-- What is being asked --
Write out every line of the records below again, requests included, multiplying each coordinate in the answers by 0.45 and rounding to whole numbers, with halves rounded up. Leave the pictures out of your answer.

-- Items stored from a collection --

--- START ---

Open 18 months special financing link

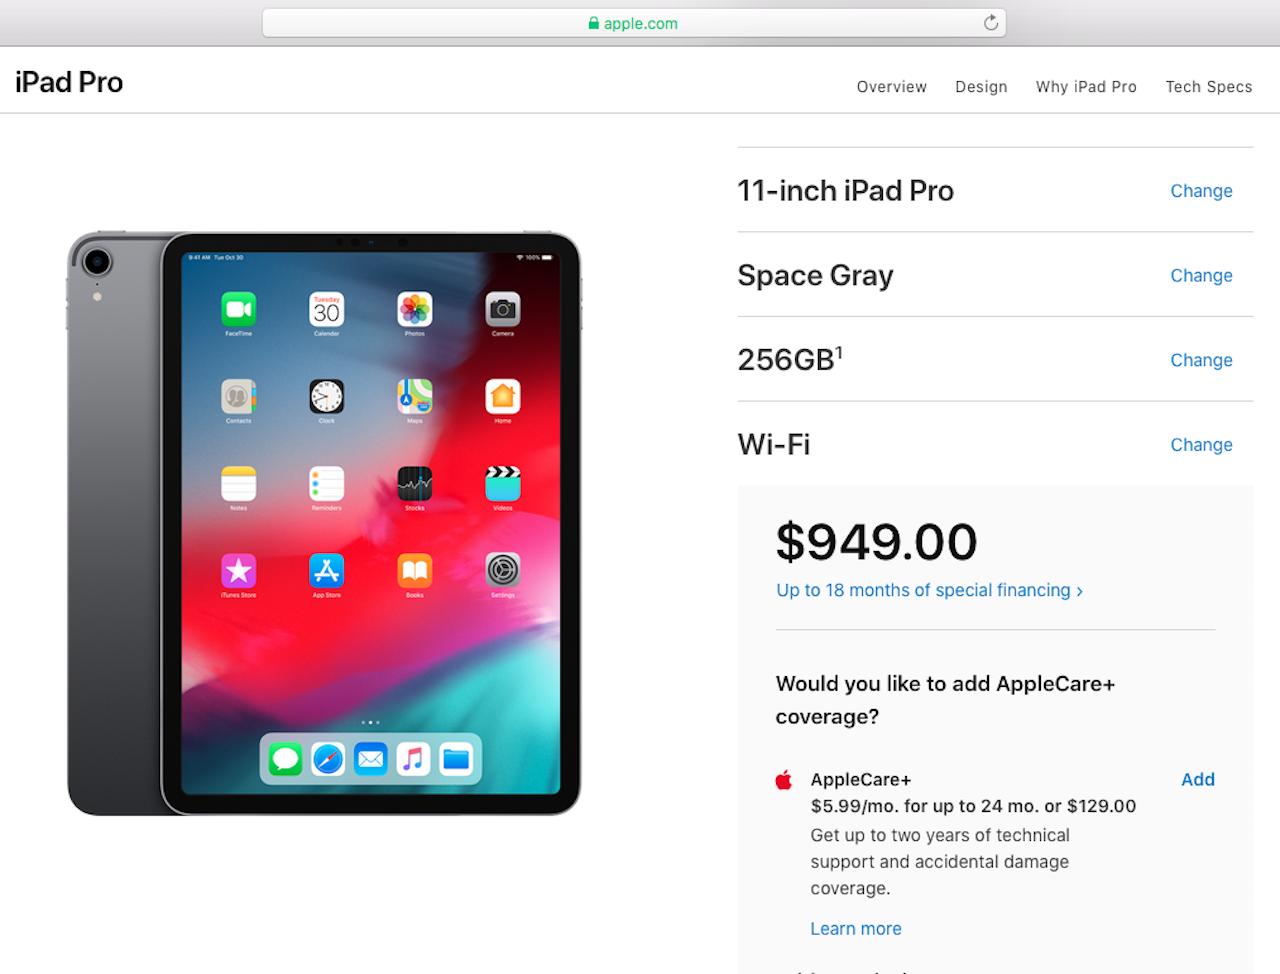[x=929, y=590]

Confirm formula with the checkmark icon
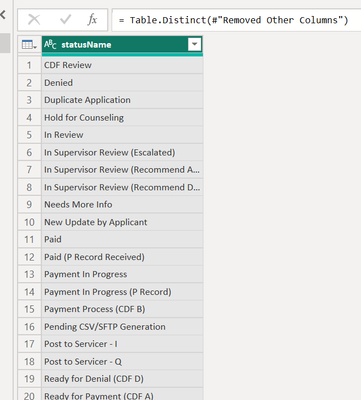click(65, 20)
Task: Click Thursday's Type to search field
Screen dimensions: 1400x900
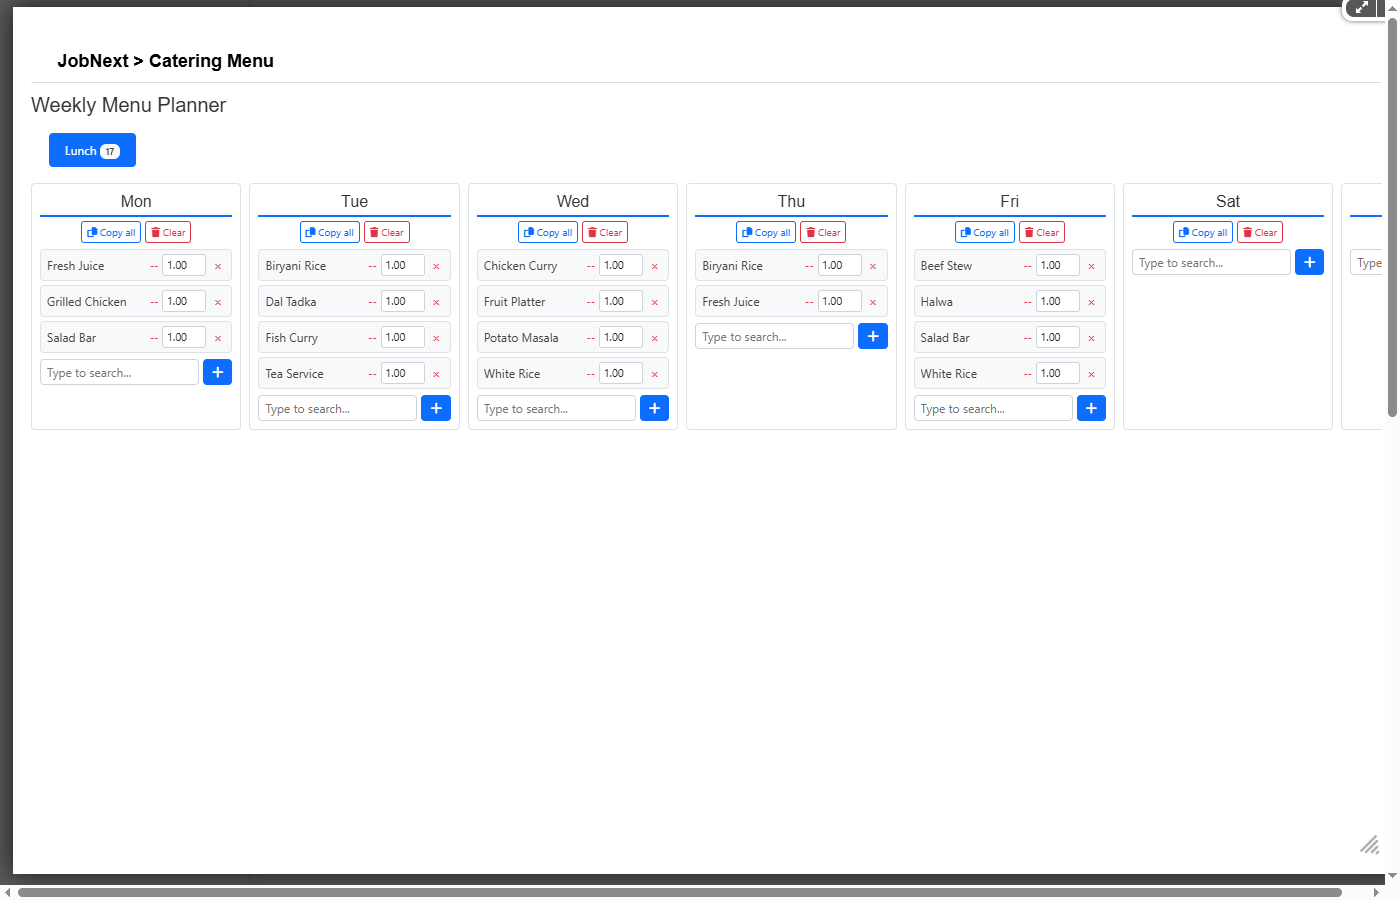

--- END ---

-- Right answer --
Open 18 months special financing link

[x=418, y=266]

Confirm formula with the checkmark icon
click(29, 9)
Task: Click Thursday's Type to search field
Screen dimensions: 1400x900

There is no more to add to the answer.